Assignment: For the entries that follow, set down each one exactly and drop any pictures.

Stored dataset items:
=====

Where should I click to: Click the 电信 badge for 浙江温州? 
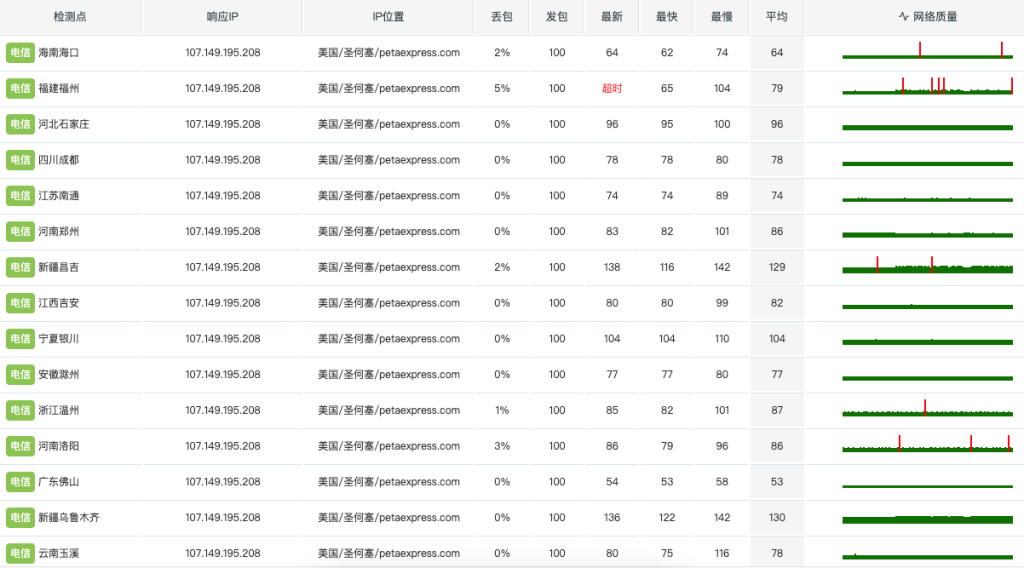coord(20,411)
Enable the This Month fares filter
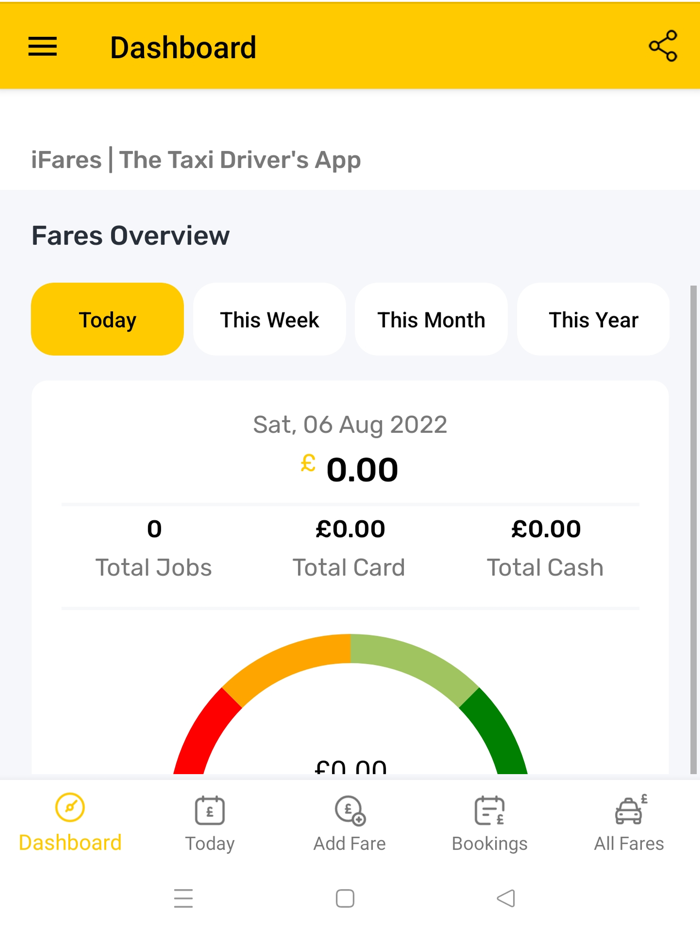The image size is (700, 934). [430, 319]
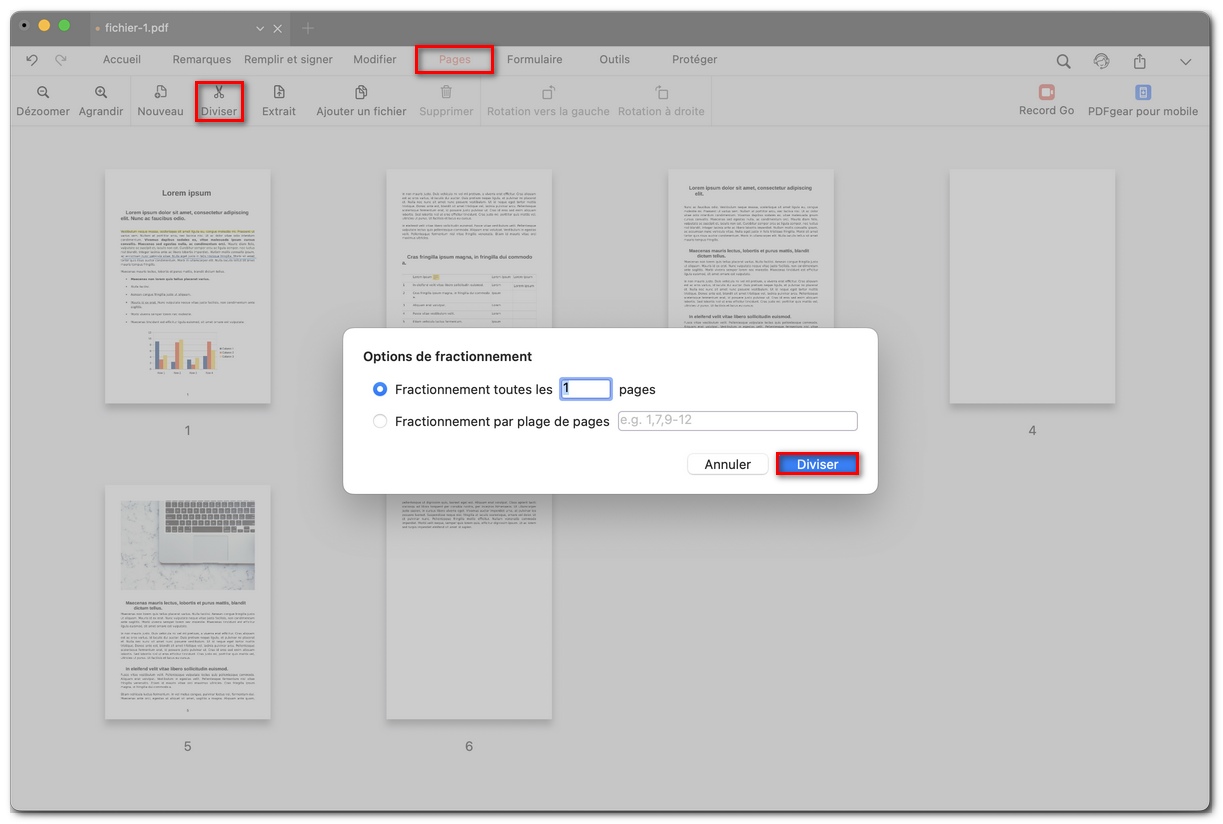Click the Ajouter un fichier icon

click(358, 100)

=====

Response to this task:
Where should I click to: Click the 电信 badge for 浙江温州? 
coord(20,411)
Enable the This Month fares filter
The image size is (700, 934). [430, 319]
Click the Ajouter un fichier icon

click(358, 100)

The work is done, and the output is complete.